**About this exercise**
Report how many lines in the records below contain the word "toolbar". Give only the number.

**Source information**
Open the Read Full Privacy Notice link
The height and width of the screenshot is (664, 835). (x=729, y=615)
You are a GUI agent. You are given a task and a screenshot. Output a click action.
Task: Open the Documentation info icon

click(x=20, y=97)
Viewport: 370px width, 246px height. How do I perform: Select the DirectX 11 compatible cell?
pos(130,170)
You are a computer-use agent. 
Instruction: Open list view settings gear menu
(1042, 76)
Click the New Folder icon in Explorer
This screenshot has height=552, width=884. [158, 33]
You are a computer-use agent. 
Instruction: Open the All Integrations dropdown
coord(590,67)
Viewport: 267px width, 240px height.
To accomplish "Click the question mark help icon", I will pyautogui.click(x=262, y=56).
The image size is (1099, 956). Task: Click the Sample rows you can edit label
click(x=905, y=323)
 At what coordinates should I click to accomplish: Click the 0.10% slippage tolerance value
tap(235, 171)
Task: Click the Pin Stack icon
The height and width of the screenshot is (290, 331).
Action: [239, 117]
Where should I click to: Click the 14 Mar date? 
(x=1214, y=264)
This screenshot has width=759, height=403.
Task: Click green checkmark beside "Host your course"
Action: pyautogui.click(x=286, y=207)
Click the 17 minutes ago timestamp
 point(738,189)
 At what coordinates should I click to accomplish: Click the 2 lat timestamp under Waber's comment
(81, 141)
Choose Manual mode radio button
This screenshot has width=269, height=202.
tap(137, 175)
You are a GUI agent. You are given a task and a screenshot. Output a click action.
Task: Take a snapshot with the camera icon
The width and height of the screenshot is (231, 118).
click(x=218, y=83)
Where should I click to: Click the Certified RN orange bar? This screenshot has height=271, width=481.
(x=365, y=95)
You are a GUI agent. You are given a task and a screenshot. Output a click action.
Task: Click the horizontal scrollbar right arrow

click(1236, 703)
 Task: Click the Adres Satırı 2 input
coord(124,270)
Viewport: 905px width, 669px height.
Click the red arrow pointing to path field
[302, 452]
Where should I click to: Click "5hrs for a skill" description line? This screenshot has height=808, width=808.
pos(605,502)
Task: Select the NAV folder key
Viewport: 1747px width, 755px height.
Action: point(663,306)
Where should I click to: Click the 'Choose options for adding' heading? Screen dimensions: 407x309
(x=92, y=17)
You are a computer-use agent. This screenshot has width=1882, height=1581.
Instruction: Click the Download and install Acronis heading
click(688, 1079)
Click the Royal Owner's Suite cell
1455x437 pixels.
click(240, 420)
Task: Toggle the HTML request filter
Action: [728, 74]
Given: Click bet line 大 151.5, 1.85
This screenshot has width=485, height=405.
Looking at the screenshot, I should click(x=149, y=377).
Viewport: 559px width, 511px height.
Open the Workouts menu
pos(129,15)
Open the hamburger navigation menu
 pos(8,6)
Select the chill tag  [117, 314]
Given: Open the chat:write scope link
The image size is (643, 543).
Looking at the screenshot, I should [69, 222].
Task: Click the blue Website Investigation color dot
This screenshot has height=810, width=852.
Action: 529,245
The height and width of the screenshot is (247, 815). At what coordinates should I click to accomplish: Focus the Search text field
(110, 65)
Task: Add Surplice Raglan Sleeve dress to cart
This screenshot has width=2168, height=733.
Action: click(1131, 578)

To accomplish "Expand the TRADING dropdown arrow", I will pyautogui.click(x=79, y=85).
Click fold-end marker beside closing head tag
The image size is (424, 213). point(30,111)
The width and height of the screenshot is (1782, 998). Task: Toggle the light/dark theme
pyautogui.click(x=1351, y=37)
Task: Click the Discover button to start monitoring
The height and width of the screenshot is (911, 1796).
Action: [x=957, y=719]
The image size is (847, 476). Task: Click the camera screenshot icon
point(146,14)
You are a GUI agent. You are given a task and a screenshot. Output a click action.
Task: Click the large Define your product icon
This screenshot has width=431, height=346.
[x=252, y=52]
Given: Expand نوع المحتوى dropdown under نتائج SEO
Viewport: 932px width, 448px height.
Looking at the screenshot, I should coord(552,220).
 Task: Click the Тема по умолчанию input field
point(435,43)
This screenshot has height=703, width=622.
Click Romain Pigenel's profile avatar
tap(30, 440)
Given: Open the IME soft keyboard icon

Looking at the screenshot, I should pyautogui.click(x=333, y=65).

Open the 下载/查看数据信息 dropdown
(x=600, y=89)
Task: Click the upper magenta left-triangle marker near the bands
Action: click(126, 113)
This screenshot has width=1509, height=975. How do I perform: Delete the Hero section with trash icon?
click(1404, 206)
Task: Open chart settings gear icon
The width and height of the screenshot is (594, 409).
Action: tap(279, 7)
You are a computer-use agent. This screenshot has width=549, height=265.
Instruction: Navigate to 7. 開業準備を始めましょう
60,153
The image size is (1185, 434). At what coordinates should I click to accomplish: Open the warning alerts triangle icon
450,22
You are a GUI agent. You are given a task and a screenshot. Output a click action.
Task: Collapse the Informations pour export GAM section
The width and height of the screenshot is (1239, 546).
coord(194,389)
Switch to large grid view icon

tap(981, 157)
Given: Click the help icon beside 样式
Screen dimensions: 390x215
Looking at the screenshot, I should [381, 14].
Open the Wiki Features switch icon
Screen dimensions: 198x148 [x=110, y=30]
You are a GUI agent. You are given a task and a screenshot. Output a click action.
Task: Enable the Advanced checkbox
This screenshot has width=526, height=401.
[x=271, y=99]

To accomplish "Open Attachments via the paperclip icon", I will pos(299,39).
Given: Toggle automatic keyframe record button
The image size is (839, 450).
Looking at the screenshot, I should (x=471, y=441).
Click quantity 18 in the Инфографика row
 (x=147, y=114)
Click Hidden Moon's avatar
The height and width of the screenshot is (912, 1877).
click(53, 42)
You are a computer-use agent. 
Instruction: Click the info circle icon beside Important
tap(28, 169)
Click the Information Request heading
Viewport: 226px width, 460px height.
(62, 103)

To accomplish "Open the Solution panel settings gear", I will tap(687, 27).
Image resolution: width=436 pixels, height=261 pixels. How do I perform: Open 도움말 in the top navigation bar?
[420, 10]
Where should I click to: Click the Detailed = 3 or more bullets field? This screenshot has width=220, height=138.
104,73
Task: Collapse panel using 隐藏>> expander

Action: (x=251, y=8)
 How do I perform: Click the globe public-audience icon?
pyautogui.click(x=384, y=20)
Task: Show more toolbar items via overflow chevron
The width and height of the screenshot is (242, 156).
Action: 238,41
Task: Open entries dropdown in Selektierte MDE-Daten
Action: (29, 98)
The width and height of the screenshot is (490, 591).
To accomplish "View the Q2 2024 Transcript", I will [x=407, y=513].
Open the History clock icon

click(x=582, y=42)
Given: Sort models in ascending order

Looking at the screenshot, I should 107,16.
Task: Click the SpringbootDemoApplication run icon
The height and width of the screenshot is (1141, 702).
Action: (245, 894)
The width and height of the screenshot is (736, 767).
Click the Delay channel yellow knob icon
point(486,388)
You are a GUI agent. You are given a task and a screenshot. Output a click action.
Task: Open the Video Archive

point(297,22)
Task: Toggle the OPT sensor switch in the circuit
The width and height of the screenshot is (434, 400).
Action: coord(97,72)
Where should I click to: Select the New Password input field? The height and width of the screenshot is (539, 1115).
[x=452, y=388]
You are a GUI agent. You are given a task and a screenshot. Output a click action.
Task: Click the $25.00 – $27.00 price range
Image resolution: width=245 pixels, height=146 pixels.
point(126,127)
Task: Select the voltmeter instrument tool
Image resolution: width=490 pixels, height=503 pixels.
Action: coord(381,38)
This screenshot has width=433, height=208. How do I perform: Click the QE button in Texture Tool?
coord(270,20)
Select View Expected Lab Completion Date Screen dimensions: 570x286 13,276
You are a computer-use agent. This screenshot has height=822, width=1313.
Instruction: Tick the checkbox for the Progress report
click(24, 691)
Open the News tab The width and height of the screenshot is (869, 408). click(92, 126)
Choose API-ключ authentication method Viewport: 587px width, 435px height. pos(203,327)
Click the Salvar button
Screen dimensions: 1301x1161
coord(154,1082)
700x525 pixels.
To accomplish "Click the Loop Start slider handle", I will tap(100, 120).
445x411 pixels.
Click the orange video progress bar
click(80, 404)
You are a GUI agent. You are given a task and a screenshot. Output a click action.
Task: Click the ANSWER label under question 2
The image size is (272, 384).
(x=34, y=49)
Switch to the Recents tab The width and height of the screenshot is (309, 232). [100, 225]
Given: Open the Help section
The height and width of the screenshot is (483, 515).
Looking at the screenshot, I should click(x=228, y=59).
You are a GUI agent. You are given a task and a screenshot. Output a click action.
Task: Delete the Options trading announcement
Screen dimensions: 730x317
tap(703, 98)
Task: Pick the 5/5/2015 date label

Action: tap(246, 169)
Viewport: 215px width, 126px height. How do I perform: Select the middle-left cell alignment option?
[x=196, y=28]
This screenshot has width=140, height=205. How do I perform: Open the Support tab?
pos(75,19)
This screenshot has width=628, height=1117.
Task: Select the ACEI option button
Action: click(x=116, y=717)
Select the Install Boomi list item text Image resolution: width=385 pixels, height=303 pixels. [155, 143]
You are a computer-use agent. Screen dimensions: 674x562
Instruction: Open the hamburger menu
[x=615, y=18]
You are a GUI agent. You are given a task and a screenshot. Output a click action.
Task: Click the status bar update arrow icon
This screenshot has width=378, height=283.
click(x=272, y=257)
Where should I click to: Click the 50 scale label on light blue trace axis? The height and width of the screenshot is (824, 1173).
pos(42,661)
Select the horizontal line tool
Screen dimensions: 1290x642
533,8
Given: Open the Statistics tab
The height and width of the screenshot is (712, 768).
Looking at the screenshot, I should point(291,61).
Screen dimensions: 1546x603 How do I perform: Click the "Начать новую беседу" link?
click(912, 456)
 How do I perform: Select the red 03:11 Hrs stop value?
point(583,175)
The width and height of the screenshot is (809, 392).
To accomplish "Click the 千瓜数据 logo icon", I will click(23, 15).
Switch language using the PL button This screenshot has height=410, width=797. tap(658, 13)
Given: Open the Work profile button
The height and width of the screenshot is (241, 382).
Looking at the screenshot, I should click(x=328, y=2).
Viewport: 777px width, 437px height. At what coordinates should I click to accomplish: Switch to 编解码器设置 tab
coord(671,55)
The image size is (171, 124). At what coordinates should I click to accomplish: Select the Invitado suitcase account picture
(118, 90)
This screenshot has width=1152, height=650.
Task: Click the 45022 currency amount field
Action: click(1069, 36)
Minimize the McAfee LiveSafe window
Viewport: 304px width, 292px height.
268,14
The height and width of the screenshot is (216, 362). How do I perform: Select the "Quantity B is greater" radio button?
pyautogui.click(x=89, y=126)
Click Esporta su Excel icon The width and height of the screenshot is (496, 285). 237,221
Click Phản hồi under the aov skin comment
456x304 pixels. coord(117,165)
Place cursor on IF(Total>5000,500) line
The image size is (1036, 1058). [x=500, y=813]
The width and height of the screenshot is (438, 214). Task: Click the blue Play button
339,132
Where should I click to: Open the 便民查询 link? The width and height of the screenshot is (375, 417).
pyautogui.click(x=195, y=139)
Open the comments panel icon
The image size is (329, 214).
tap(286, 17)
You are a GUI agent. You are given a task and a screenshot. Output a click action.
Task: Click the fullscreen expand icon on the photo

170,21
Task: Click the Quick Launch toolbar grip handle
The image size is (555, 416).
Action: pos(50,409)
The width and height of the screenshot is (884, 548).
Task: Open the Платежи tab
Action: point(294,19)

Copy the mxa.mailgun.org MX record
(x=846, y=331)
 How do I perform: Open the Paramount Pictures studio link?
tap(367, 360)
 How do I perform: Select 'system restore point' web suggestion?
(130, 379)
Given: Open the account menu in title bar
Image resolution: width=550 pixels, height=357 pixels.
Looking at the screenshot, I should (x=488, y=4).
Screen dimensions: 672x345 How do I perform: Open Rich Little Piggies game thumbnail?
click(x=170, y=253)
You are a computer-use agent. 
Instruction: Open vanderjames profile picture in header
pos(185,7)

**Solution below**
2